Economic Impacts of New Oil Sands Projects in Alberta (2010-2035)
Published On: May 11, 2011
Study No. 124
Energy is at the core of the US-Canadian bilateral relationship. There is no more secure supplier of oil to the United States than its northern neighbour, and continuation of this secure supply depends in large part on the further development of oil sands projects.
This study focuses directly on the economic impacts of the Alberta oil sands between 2010 and 2035. Using Input-Output (I/O) economic modeling, the report quantifies the economic impacts of the oil sands on GDP, employment, employee compensation, and government revenues. The model incorporates the economic interrelationships between the Canadian federal, US federal, Canadian provincial, and US state economies. Therefore, it is able to capture the direct, indirect, and induced effects of oil sands infrastructure investments and ongoing operational expenditures on all of the above-mentioned economies.

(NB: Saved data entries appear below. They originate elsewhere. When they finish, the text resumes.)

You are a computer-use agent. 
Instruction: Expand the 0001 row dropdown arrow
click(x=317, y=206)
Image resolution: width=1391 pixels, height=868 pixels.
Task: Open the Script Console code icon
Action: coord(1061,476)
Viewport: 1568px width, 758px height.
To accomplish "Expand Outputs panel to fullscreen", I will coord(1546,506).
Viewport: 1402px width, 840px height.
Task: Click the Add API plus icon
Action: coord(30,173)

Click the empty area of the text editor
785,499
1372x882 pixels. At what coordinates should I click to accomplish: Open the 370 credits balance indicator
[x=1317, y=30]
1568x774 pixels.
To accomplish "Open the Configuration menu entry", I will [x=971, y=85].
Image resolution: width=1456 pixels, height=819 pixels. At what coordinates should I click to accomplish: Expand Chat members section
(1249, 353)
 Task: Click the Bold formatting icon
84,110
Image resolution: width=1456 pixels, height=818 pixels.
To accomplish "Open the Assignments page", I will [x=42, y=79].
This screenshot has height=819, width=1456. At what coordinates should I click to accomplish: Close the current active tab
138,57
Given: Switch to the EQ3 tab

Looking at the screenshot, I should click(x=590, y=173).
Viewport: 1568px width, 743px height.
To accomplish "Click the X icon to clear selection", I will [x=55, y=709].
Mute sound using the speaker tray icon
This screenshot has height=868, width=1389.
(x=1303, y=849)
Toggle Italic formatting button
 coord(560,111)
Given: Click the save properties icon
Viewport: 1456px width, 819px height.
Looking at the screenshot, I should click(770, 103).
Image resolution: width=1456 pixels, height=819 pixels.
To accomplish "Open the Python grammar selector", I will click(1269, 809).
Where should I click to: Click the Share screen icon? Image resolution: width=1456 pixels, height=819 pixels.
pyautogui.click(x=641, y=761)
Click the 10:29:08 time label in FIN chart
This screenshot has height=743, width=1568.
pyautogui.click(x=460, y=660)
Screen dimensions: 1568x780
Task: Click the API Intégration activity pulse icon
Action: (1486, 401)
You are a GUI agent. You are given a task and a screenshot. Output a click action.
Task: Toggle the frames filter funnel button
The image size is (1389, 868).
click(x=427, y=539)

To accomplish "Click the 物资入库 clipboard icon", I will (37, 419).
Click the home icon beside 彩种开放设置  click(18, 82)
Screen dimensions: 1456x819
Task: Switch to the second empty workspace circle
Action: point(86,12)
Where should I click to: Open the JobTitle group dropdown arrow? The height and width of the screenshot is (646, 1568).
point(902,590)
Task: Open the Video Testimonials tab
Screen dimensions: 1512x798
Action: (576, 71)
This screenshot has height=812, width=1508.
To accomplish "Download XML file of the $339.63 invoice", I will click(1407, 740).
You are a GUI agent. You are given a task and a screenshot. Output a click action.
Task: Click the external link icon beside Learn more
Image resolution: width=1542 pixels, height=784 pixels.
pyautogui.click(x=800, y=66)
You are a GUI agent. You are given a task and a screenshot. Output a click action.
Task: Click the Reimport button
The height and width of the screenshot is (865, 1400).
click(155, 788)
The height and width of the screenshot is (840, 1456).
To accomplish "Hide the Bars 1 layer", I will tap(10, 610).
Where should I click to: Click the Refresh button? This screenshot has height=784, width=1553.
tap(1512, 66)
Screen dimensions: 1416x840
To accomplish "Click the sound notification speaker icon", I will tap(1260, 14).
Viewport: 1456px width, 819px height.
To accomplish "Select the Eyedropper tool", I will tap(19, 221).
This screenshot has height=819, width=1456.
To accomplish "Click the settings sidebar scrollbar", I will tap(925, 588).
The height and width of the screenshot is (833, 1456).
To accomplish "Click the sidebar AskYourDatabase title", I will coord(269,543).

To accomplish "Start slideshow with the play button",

CERI is noted for its expertise in I/O modeling, having completed numerous major studies for government and industry. This study represents yet another advance: the I/O tables have been updated, the trade-flow matrix between provinces and the US has been calibrated to allow for more accurate mapping of trade relations, and the model formulation and approach have been enhanced to capture with increased precision the relations among various sectors and local economies of different regions.